[Interface element records]
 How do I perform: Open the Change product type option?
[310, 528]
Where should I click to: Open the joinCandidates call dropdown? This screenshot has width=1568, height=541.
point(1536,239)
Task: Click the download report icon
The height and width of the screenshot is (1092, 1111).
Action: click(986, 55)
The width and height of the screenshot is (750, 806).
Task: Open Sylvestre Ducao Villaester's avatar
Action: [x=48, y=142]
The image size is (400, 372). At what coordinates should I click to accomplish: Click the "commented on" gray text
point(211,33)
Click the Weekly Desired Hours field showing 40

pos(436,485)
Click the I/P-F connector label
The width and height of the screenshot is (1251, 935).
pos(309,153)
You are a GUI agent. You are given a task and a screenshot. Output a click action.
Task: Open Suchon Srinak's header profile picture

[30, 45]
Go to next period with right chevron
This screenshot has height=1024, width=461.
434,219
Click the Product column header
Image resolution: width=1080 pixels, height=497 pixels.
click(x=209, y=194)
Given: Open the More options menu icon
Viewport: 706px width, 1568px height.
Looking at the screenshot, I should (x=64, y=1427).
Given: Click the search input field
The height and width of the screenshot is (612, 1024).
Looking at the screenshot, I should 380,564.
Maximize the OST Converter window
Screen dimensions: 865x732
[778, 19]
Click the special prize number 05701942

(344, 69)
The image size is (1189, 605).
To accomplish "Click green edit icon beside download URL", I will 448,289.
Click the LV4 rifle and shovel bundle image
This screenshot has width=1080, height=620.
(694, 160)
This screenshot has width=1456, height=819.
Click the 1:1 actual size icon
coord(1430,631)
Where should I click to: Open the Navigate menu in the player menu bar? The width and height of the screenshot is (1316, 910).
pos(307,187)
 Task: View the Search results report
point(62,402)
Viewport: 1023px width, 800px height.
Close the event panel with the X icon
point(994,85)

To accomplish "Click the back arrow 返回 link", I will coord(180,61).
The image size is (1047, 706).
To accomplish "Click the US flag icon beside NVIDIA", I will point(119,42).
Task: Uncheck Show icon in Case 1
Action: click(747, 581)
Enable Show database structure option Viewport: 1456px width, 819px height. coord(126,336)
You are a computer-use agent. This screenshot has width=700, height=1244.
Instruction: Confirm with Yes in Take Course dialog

- _Challenge_:
Reproduce every row above verbatim.

- _Task solution_:
 How do I perform: Open the Change product type option?
[310, 528]
Where should I click to: Open the joinCandidates call dropdown? This screenshot has width=1568, height=541.
point(1536,239)
Task: Click the download report icon
The height and width of the screenshot is (1092, 1111).
Action: click(986, 55)
The width and height of the screenshot is (750, 806).
Task: Open Sylvestre Ducao Villaester's avatar
Action: [x=48, y=142]
The image size is (400, 372). At what coordinates should I click to accomplish: Click the "commented on" gray text
point(211,33)
Click the Weekly Desired Hours field showing 40

pos(436,485)
Click the I/P-F connector label
The width and height of the screenshot is (1251, 935).
pos(309,153)
You are a GUI agent. You are given a task and a screenshot. Output a click action.
Task: Open Suchon Srinak's header profile picture

[30, 45]
Go to next period with right chevron
This screenshot has height=1024, width=461.
434,219
Click the Product column header
Image resolution: width=1080 pixels, height=497 pixels.
click(x=209, y=194)
Given: Open the More options menu icon
Viewport: 706px width, 1568px height.
Looking at the screenshot, I should (x=64, y=1427).
Given: Click the search input field
The height and width of the screenshot is (612, 1024).
Looking at the screenshot, I should 380,564.
Maximize the OST Converter window
Screen dimensions: 865x732
[778, 19]
Click the special prize number 05701942

(344, 69)
The image size is (1189, 605).
To accomplish "Click green edit icon beside download URL", I will 448,289.
Click the LV4 rifle and shovel bundle image
This screenshot has width=1080, height=620.
(694, 160)
This screenshot has width=1456, height=819.
Click the 1:1 actual size icon
coord(1430,631)
Where should I click to: Open the Navigate menu in the player menu bar? The width and height of the screenshot is (1316, 910).
pos(307,187)
 Task: View the Search results report
point(62,402)
Viewport: 1023px width, 800px height.
Close the event panel with the X icon
point(994,85)

To accomplish "Click the back arrow 返回 link", I will coord(180,61).
The image size is (1047, 706).
To accomplish "Click the US flag icon beside NVIDIA", I will point(119,42).
Task: Uncheck Show icon in Case 1
Action: click(747, 581)
Enable Show database structure option Viewport: 1456px width, 819px height. coord(126,336)
You are a computer-use agent. This screenshot has width=700, height=1244.
Instruction: Confirm with Yes in Take Course dialog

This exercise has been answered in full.